“春種一粒粟,秋收萬顆子。”“不分不種。寒露前后看早麥。”“寒露到霜降,種麥莫慌張。霜降到立冬,種麥不放松。”千百年來,棲息在蘇北大地上的莊稼人,根據這些節氣農諺,指導安排農業生產,周而復始,循環往復。又云:“寒露時節人人忙,種麥、收稻、打豆場。”這不,寒露到了,春華秋實,一年一度的秋收秋種已拉開了序幕。
這也是個繁忙的季節。一年中,除了夏收夏種,通稱“四夏大忙”,莊稼人犯難的就是這秋收秋種了。兩個忙季節,讓人不死塌層皮,起碼掉去一身膘。起早摸黑,沒日沒夜幾十天忙里忙外的,整天急匆匆,走路帶著跑。兩頭黑洞洞,夜里當做白天用。哪還有個安頓飯、安穩覺。莊稼人可毫不畏懼,坦然面對,早就做好了大干一場的準備。多少天前就把車子呀,梨呀,耙呀,打谷場呀,一應事項都提前做得面面俱到,井井有條。要用的工具修整得棒棒的。臨渴掘井的事,在種田上莊稼人是不做的,也是最忌諱的。他們要的是得心應手,招之即來,來之能戰的東西。“人誤地一時,地誤人一年。”你能等等天,天可不等你。人變一轉臉,天變一時間,老天爺的臉一變,或是打個噴嚏,該收的叫你收不回來,爛在田里。該種的種不及,或是種二遍,叫你苦不堪言。逼著你不能有一點點的含糊,就得做雄不做孬,再苦再累,也得拖著、挨著、忍著、硬撐著,牙咬得跟玉米粒似的,一咬一大捧,大病變小病,小病變沒病,就要想得開,放得下,放得潑,莊稼人就得有不怕苦的命,不是那嬌面娘娘,小病小魔的不在話下。吃五谷雜糧的,哪能沒有個頭疼傷風的。活一干,出身汗,就好了。還有不能因為不會走路的孩子而耽誤了大忙,得把他送給不能干活的老人,請代為照看著。能走會跑的,用繩子扣在家中的桌腿或床腿上。還在吃奶的孩子,帶到田頭場頭,餓了哭鬧起來,孩子的媽媽這才慌忙放下手中的活,手都來不及洗就火急火燎地跑過去抱在懷里,為了孩了,她們也顧不得那么多的講說,最多是遇到個個把把燒不熟的家伙,在那里盡情地注目觀望,女人發覺后才會羞怯的往旁邊轉一轉,避開他們饞饑饑的目光。最好的也是最有效的治理,還是老隊長的大罵:“媽個巴子的,從小沒喝足啊,想喝找你媽去!”
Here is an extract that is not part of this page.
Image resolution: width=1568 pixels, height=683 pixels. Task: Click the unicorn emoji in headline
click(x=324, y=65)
這種苦和累,莊稼人非但不怨,反而更盼望。不過也沒有怨的道理,即便有也會被人罵成“孬種。”有苦才能有甜,有苦才能有得吃。一年三百六十日,天天如此,天天種,天天收,他們才高興,他們才有盼頭,莊稼人要的就是大囤滿小囤流。民以食為天。有了糧心里就不慌,有了糧就能把肚皮吃得滾圓,不再為吃上頓愁下頓的事兒去犯愁、傷神。為了二寸半的嘴,為了填飽肚皮,吃再大的苦,受更大的罪,莊稼人也心甘情愿。懶漢,怕苦怕動的人,莊稼人最看不慣,最瞧不起。他們會說:不苦不動的,吃天禾天草嗎?老隊長罵得更是淋漓盡致,“不苦不動,等屎吃呀?他媽媽的蒼蠅要吃屎還拚命地飛呢!”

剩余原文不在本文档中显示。